Les 38 œuvres réunies dans « Empreinte du regard » exercent une empreinte sur les formes, les tonalités et les objectifs qu’elles portent, allant de l’universel à des ancrages locaux. Dans le texte curatorial, Idrissa Diallo souligne que le geste pictural de Moussa Sène Absa évoque l’énergie expressive que l’on retrouve chez Rufino Tamayo, tout en restant fidèlement attaché à l’art africain traditionnel. Cette ressemblance avec le maître mexicain Tamayo dérive aussi de la grande liberté dont il fait montre dans ses essais techniques, sans s’imposer de limites.

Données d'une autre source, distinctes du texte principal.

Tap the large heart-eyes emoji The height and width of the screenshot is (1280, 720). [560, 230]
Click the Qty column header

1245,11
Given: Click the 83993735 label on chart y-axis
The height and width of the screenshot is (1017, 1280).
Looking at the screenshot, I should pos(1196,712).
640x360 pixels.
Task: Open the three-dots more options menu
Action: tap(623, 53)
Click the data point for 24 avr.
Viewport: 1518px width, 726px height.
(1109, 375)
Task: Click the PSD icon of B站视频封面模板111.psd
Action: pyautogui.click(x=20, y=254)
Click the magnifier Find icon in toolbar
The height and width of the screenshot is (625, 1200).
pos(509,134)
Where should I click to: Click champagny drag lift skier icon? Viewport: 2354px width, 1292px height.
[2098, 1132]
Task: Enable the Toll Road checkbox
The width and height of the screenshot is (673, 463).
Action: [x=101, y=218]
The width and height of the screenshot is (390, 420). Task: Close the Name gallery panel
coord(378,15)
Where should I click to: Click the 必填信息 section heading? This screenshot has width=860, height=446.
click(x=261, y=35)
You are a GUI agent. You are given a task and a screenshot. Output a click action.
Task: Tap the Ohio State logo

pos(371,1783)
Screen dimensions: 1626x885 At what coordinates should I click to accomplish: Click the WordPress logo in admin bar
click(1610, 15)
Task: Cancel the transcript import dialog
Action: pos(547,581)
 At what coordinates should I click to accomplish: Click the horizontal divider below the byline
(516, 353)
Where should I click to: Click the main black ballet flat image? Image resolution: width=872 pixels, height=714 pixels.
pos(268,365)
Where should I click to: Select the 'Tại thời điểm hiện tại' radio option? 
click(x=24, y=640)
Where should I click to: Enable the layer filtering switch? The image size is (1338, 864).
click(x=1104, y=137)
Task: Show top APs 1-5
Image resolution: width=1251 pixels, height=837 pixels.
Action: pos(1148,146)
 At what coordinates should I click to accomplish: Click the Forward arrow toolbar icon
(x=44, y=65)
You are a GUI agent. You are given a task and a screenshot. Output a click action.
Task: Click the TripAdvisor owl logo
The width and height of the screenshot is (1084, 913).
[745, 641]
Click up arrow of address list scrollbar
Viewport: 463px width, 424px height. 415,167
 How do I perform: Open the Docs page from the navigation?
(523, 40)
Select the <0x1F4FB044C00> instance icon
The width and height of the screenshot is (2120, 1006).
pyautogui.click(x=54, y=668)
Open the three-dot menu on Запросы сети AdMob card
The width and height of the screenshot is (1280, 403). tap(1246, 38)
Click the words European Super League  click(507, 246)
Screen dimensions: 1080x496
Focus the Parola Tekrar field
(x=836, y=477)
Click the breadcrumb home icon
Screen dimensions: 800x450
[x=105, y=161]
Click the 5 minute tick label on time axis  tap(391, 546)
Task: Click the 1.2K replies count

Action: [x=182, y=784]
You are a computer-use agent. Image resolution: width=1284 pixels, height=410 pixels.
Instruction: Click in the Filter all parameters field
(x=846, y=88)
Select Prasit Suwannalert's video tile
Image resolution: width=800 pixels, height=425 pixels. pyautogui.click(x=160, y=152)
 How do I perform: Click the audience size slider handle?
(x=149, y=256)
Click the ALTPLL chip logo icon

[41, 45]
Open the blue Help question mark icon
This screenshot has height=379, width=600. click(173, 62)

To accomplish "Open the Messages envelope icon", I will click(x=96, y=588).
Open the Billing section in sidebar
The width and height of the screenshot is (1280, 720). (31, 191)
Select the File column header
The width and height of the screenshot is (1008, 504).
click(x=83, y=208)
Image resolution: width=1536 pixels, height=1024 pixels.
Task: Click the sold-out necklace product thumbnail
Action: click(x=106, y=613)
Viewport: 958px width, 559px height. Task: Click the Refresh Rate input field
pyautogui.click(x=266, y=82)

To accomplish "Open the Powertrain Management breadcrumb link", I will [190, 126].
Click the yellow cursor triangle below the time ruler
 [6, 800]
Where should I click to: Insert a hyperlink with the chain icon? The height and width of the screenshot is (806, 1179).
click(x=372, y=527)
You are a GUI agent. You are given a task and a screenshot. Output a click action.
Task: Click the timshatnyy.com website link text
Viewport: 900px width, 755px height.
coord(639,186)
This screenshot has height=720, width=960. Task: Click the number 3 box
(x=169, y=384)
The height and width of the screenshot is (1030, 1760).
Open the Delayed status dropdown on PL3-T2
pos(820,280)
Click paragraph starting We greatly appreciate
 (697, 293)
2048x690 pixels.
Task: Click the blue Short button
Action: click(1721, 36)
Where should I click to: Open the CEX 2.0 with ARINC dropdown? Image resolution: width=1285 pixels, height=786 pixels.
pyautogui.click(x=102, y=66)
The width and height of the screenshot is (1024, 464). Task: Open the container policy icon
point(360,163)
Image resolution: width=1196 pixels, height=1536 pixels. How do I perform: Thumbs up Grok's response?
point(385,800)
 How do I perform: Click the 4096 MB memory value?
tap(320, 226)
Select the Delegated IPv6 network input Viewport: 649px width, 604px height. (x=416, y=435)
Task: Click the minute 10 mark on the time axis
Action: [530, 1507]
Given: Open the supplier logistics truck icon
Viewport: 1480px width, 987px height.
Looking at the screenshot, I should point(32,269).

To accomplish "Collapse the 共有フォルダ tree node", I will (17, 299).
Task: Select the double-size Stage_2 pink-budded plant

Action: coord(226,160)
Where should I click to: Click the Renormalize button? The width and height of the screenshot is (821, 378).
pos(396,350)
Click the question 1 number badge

« J’ai toujours perçu cette pratique comme un espace de respiration, un territoire de liberté où Moussa pouvait se déposer autrement. Sa peinture ne cherche pas à expliquer ni à raconter. Elle laisse affleurer des émotions, des tensions, des silences. Elle est habitée, parfois fragile, souvent vibrante, toujours sincère », affirme l’artiste visuel Zulu Mbaye, qui agit comme parrain de Moussa Sène Absa dans le domaine de la peinture.
Zulu Mbaye précise que Moussa Sène Absa a la capacité de se livrer sans détour dans cet art. Il peint « avec retenue, mais avec intensité ». Ses couleurs, ses formes et les superpositions qu’il opère racontent des états intérieurs, des fragments de mémoire et des mouvements qui traversent le monde.